ぼくの困った桜は、しだいに物語の桜へと誘惑されていく。
大昔は桜の花の下は怖しいと思っても、絶景だなどとは誰も思いませんでした……という。
満開の桜の下を通り抜けようとすると、旅人はみんな花の下で気が変になったという。そんな街道はだれも通らなくなるのだが、そのさびれた桜の森にひとりの山賊が住み始める。
彼は剛毅な男だったけれど、それでも満開の桜は嫌いだった。
花の下では、風もないのに冷たい風がごうごうと鳴っていて、花びらがぼそぼそ散るのが、まるで魂が散って、命が衰えていくように思われるからだった、という。
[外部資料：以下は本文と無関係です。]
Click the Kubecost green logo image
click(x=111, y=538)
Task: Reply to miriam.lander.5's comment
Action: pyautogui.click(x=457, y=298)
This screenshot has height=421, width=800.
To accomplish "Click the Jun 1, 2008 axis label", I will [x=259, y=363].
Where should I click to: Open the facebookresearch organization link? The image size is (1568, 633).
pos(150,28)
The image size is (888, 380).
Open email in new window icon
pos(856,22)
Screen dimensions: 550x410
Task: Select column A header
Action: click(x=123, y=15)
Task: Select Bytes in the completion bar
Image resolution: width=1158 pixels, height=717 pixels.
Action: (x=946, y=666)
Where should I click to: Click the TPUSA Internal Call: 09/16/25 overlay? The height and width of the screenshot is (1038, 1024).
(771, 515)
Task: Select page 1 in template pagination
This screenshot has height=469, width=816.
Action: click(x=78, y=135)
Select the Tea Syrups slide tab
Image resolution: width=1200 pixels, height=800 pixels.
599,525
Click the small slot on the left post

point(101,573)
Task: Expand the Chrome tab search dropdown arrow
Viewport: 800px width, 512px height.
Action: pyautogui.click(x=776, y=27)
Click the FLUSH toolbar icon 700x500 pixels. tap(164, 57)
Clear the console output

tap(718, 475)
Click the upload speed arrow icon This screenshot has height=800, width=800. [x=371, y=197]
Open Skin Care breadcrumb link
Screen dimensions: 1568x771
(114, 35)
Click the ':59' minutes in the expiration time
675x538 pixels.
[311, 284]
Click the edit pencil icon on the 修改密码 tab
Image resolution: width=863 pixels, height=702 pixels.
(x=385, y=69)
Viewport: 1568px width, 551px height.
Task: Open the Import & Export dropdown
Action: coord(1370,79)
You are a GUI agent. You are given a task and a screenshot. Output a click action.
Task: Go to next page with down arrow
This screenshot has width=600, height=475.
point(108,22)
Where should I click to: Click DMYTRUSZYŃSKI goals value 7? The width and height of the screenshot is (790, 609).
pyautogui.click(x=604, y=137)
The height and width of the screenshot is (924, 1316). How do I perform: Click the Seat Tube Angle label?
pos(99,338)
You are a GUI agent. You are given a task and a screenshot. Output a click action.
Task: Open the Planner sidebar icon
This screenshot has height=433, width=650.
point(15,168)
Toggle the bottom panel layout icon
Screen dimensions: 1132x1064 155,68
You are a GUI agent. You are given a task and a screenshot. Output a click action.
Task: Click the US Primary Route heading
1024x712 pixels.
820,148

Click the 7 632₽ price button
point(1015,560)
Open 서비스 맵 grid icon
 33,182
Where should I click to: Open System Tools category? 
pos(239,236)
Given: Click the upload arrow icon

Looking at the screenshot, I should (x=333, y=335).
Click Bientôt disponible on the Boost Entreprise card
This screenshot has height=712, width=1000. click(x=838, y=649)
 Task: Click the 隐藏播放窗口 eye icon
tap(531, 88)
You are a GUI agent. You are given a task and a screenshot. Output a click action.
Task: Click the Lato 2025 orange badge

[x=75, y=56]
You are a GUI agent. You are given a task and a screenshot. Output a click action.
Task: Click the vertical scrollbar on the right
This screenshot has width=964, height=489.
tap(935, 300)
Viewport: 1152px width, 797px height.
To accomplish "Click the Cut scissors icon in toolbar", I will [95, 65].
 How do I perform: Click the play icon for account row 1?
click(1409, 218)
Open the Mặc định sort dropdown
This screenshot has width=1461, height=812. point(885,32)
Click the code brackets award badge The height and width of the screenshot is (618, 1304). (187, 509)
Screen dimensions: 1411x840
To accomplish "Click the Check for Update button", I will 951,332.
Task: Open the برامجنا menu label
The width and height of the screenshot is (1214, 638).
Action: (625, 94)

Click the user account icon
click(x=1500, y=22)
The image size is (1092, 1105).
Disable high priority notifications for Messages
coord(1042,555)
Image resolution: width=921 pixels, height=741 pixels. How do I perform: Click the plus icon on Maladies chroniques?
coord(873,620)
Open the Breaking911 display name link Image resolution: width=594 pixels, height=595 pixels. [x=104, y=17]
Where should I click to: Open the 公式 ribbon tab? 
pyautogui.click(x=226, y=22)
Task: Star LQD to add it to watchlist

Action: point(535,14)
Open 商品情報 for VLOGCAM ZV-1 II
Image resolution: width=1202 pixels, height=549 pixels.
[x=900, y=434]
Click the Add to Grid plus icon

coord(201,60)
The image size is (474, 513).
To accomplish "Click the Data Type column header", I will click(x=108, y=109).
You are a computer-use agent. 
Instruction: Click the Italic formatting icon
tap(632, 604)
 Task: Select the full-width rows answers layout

それでも桜の森に住み続けているうちに、山賊は8人も妻ができてしまう。もちろん略奪した女ばかりだ。そして最後の8人目の妻は、絶世の美女。だが恐ろしい女だった。
自分以外の女たちを殺すことを、彼女は男に命じる。男がためらっていると、「お前は私の亭主を殺したくせに、自分の女房が殺せないのかえ」と迫る。
女が女中に選んだいちばん醜い女を残して、男はほかの女をすべて殺してしまうが、さすがの山賊も不安になって腰を抜かしてしまう。それでもなお、女の美しさに魂は奪われている。
男の不安な気分は、あの桜の花の下を通るときの気分に似ていると、男には漠然とそれくらいのことしか分からない。
8番目の妻はとてもわがままな女だった。
櫛や笄や簪や着物と、女は際限なく物を欲しがるので、男は都へ出ていくことを決心する。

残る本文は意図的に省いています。